REQUIRED WORK
Output all of the rows below word for word, with nothing changed, added, or left out.

— BEGIN EXTRACTED ENTRIES —

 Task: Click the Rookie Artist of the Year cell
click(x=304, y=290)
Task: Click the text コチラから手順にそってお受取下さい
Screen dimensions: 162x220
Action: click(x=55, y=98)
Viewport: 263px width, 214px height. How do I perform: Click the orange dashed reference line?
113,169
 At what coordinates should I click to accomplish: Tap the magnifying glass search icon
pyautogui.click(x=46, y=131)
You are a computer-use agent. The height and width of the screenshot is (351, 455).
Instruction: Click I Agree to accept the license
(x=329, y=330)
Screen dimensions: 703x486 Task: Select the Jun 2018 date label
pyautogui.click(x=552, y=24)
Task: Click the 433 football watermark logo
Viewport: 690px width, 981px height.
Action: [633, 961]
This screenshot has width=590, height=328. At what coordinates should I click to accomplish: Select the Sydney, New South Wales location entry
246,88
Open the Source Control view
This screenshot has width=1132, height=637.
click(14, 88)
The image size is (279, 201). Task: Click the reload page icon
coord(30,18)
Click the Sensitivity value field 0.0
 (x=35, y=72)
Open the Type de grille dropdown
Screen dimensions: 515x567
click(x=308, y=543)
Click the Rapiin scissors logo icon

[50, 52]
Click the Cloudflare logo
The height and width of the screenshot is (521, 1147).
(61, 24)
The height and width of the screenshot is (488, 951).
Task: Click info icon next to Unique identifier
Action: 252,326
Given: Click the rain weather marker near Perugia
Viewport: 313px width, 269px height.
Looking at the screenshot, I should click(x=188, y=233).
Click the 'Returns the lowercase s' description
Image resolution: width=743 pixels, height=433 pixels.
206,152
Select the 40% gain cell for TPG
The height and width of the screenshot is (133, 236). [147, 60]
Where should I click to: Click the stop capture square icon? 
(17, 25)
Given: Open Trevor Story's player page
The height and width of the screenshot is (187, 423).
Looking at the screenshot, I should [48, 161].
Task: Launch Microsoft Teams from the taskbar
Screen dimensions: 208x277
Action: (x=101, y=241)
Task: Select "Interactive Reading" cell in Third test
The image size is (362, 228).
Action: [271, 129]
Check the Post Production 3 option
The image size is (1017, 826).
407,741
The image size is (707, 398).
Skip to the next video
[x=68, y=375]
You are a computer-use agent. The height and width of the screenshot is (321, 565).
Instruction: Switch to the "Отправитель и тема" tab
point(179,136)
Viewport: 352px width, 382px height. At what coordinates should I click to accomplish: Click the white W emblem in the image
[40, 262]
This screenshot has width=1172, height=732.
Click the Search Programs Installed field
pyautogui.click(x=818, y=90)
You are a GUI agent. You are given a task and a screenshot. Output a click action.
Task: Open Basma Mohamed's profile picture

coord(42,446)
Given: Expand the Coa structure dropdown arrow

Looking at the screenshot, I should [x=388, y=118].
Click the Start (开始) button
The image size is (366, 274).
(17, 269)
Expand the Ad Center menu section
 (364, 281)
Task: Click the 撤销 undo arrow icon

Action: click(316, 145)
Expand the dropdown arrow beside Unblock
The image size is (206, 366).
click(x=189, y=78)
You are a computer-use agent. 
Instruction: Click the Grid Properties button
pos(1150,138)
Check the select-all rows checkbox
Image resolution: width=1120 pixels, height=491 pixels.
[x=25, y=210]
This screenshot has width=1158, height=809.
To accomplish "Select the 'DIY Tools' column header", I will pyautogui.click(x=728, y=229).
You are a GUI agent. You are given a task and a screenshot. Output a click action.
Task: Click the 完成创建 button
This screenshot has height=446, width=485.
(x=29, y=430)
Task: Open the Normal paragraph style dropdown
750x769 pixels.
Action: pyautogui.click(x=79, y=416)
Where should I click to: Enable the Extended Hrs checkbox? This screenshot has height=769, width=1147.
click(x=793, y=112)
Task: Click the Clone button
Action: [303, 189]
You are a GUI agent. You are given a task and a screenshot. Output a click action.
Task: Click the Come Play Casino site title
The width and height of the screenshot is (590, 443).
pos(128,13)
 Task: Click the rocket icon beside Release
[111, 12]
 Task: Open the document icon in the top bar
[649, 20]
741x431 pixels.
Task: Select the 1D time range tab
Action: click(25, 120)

— END EXTRACTED ENTRIES —

EXERCISE OUTPUT
 Task: Click the Rookie Artist of the Year cell
click(x=304, y=290)
Task: Click the text コチラから手順にそってお受取下さい
Screen dimensions: 162x220
Action: click(x=55, y=98)
Viewport: 263px width, 214px height. How do I perform: Click the orange dashed reference line?
113,169
 At what coordinates should I click to accomplish: Tap the magnifying glass search icon
pyautogui.click(x=46, y=131)
You are a computer-use agent. The height and width of the screenshot is (351, 455).
Instruction: Click I Agree to accept the license
(x=329, y=330)
Screen dimensions: 703x486 Task: Select the Jun 2018 date label
pyautogui.click(x=552, y=24)
Task: Click the 433 football watermark logo
Viewport: 690px width, 981px height.
Action: [633, 961]
This screenshot has width=590, height=328. At what coordinates should I click to accomplish: Select the Sydney, New South Wales location entry
246,88
Open the Source Control view
This screenshot has width=1132, height=637.
click(14, 88)
The image size is (279, 201). Task: Click the reload page icon
coord(30,18)
Click the Sensitivity value field 0.0
 (x=35, y=72)
Open the Type de grille dropdown
Screen dimensions: 515x567
click(x=308, y=543)
Click the Rapiin scissors logo icon

[50, 52]
Click the Cloudflare logo
The height and width of the screenshot is (521, 1147).
(61, 24)
The height and width of the screenshot is (488, 951).
Task: Click info icon next to Unique identifier
Action: 252,326
Given: Click the rain weather marker near Perugia
Viewport: 313px width, 269px height.
Looking at the screenshot, I should click(x=188, y=233).
Click the 'Returns the lowercase s' description
Image resolution: width=743 pixels, height=433 pixels.
206,152
Select the 40% gain cell for TPG
The height and width of the screenshot is (133, 236). [147, 60]
Where should I click to: Click the stop capture square icon? 
(17, 25)
Given: Open Trevor Story's player page
The height and width of the screenshot is (187, 423).
Looking at the screenshot, I should [48, 161].
Task: Launch Microsoft Teams from the taskbar
Screen dimensions: 208x277
Action: (x=101, y=241)
Task: Select "Interactive Reading" cell in Third test
The image size is (362, 228).
Action: [271, 129]
Check the Post Production 3 option
The image size is (1017, 826).
407,741
The image size is (707, 398).
Skip to the next video
[x=68, y=375]
You are a computer-use agent. The height and width of the screenshot is (321, 565).
Instruction: Switch to the "Отправитель и тема" tab
point(179,136)
Viewport: 352px width, 382px height. At what coordinates should I click to accomplish: Click the white W emblem in the image
[40, 262]
This screenshot has width=1172, height=732.
Click the Search Programs Installed field
pyautogui.click(x=818, y=90)
You are a GUI agent. You are given a task and a screenshot. Output a click action.
Task: Open Basma Mohamed's profile picture

coord(42,446)
Given: Expand the Coa structure dropdown arrow

Looking at the screenshot, I should [x=388, y=118].
Click the Start (开始) button
The image size is (366, 274).
(17, 269)
Expand the Ad Center menu section
 (364, 281)
Task: Click the 撤销 undo arrow icon

Action: click(316, 145)
Expand the dropdown arrow beside Unblock
The image size is (206, 366).
click(x=189, y=78)
You are a computer-use agent. 
Instruction: Click the Grid Properties button
pos(1150,138)
Check the select-all rows checkbox
Image resolution: width=1120 pixels, height=491 pixels.
[x=25, y=210]
This screenshot has width=1158, height=809.
To accomplish "Select the 'DIY Tools' column header", I will pyautogui.click(x=728, y=229).
You are a GUI agent. You are given a task and a screenshot. Output a click action.
Task: Click the 完成创建 button
This screenshot has height=446, width=485.
(x=29, y=430)
Task: Open the Normal paragraph style dropdown
750x769 pixels.
Action: pyautogui.click(x=79, y=416)
Where should I click to: Enable the Extended Hrs checkbox? This screenshot has height=769, width=1147.
click(x=793, y=112)
Task: Click the Clone button
Action: [303, 189]
You are a GUI agent. You are given a task and a screenshot. Output a click action.
Task: Click the Come Play Casino site title
The width and height of the screenshot is (590, 443).
pos(128,13)
 Task: Click the rocket icon beside Release
[111, 12]
 Task: Open the document icon in the top bar
[649, 20]
741x431 pixels.
Task: Select the 1D time range tab
Action: click(25, 120)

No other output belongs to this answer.